Into every life a little rain must fall and the clouds rolling across the cover of Promise Lands, the new album from Lowgold, certainly guarantee that somebody, somewhere, is about to face a deluge. The trio - singer Darren Ford, guitarist Dan Symons and bassist Miles Willey - know what it’s like to look up and see a storm gathering: since releasing their debut album, the quietly impressive Just Backwards Of Square, in 2001, they have faced the heaviest of weather. As they point out, however, on the cover of Promise Lands you can’t tell whether the dark skies are coming or going, about to unleash the heavens upon your head, or bring some much needed sunlight.
The ambiguity makes perfect sense in the context of the band's career. Expansively melancholic, emotionally astute, and wreathed with comparisons to the likes of Wilco, Buffalo Tom and Built to Spill, they unfortunately found that even their talent in turning a song as fine as In Amber or Beauty Dies Young couldn’t ward off the looming threat from the music industry. The collapse of Nude Records left them staring down the spectre of bankruptcy; signing to Sanctuary in 2002 didn’t offer them much respite and their second album, Welcome To Winners, was cruelly neglected. “At that point,” says Dan, “it seemed as if it was going nowhere and not very long after it had begun.” Keen to mark the slow dissipation of something that had been so precious to them, in 2005 they released the wryly titled Keep Music Miserable, a collection of unreleased songs and “interesting little bits”, on their own Dedtedrecords label.
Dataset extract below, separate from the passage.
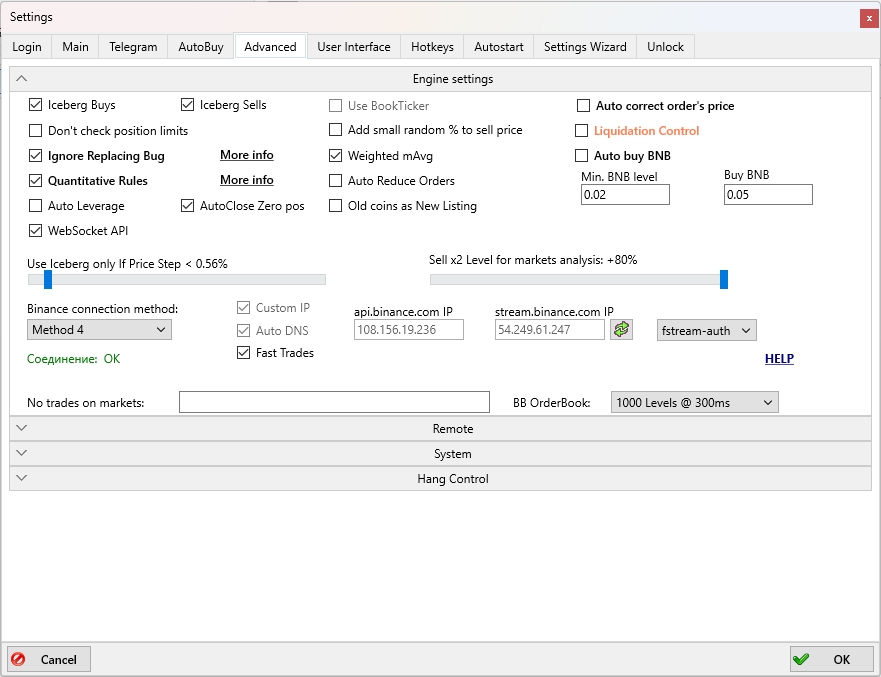Open the Binance connection method dropdown
The width and height of the screenshot is (881, 677).
click(99, 329)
“And that,” says Dan, “as far as we were concerned, was the end of it. Everything we had ever done had been released and there was no particular reason to keep being in the band or even particularly keep being pleasant to each other.”
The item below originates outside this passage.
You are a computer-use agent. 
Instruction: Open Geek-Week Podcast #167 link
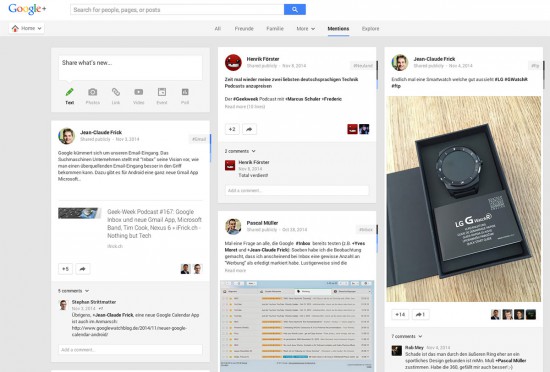coord(154,223)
Darren takes up the story.
“Things had got so bad - nobody ever wants to start a sentence like that - I found myself in Northwick Park Hospital doing medical experiments. I was a human guinea pig for money.“ This, as Darren points out, was the same hospital where “the guy went horribly swollen” after a disastrous drug trial in 2006. “It was,“ he says, “a very near miss.” Yet even at this lowest ebb, Darren hadn’t completely resigned himself to a “career” in testing lung inhalers.
“All through the dark times, I’d continued writing songs but I had absolutely no intention of letting other people hear because in a very twisted way I figured it was better I didn’t have to endure everything going wrong with another batch of songs. So like Silas Marner I hoarded a load of songs under the floorboards for no good reason ". A good reason to rethink this hermetic approach to songwriting came when the band were touched by genuine tragedy: the death of Martin Gilks in April 2006, one half of the two brothers who managed Lowgold since 1999. Lowgold reunited to play at his funeral.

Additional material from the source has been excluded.